第一種の過誤の確率は有意水準の値と等しくなります。例えば5%有意水準で棄却されるようなp値が得られたときにもちろん帰無仮説が間違っているためにそのような低いp値が得られたという可能性もありますが、一方で帰無仮説が正しくても5%の確率でそのようなp値が出る可能性があり、これが第一種の過誤となります。

検出力(検定力)
上記で説明した第二種の過誤 β に対して、1-βのことを検出力(もしくは検定力)と呼びます。これは対立仮説が正しいときに帰無仮説を棄却する確率となります。
有意水準と検出力はどちらも帰無仮説を棄却する確率を表しますが、それぞれ帰無仮説を仮定したときの棄却確率か対立仮説を仮定したときの棄却確率かで違いがあります。

αとβのそれぞれの特徴及び相互の関係として以下の性質が知られています。
・α は有意水準と等しく、通常は検定を行う分析者が決めることができる。
・β を小さくしようとして棄却域を緩めると、α の値が大きくなってしまう。
・サンプルサイズを大きくすると β を小さくすることができる。

実際に仮説検定を行う際は α の値を予め決めて行いますが、あまり検出力を意識することは無いかもしれません。しかしながら間違いの少ない検定を行うためには検出力も考慮する必要があります。そして実験を行う前にサンプルサイズを算出する時は、予め検出力が満たしてほしい基準を定めたうえで算出します。(このとき上記の3つ目の性質が効いてきます。)
ちなみに事前に決める検定力の基準に関しては特に理論上最適な値というものはなく慣例的に0.8が使われることが多いようです。ちなみにこの数値はCohenによってこちらのP56にて提唱されています。(以下引用)

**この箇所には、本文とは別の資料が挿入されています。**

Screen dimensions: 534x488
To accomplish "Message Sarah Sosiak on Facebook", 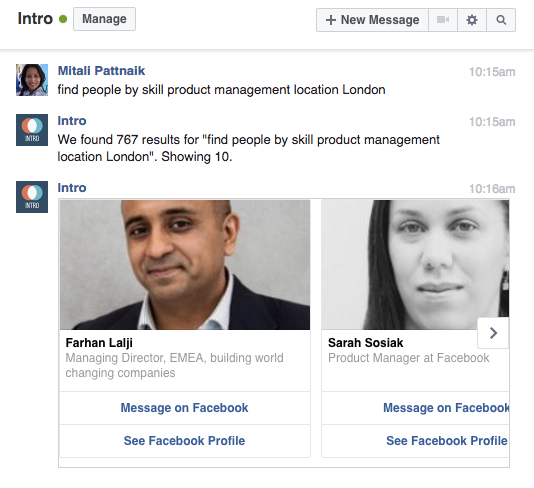I will coord(415,408).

It is proposed here as a convention that, when the investigator has no other basis for setting the desired power value, the value .80 be used.
(ここでは,分析者が望む検出力を設定するための他の根拠がない場合,値.80を使用することを慣習として提案する。)

効果量
効果量とは、検定を行う際に出てきた差が統計的に有意かとは別に、実質的に意味があるのかを表す指標です。
例えば、ある文房具工場で生産された鉛筆に関して品質検査のために長さが176.0mmと異なるかを検証したいとします。生産した鉛筆からランダムにサンプリングして仮説検定した結果、176.0mmよりも有意に長いことが分かりました。ただ実際のサンプリングした鉛筆の平均長としては176.2mmとなりました。これは実質的にはほぼ同じとみなせそうです。このように有意差は出ているが実質的な違いがあるのかを判定するための一般的な指標として、効果量というものがあります。

・サンプルサイズ設計における効果量の意義
先ほどサンプルサイズ設計においてはα, βを考慮する必要があると書きましたが、実はこの効果量も考慮する必要があります。その効果量の意義について説明します。
仮説検定でのサンプルサイズ設計では、有意水準を決めたうえで上述した検出力を一定以上にするために必要なサンプルサイズを計算します。この時、実際にはほとんど気にならない程度の小さな差にも関わらず検出力を担保しようとする(そのような小さい差でも有意差を検出できるようにする)と、非常に大きなサンプルサイズが必要になってしまいます。こうならないように本質的に意味のある差を設定して、それ以上の差がある場合に高い確率で有意差を検出できる(=検出力を一定以上に保つ)ようにサンプルサイズを設計します。この時の本質的な差として効果量を考える必要があるのです。

・効果量の種類
効果量の概念を提唱したCohenによると、効果量には「グループごとの平均値の差を標準化した効果量」を表すd族と、「変数間の関係の強さを示す効果量」を表すr族の二種類があり、各検定の種別ごとに下記のような種類があります。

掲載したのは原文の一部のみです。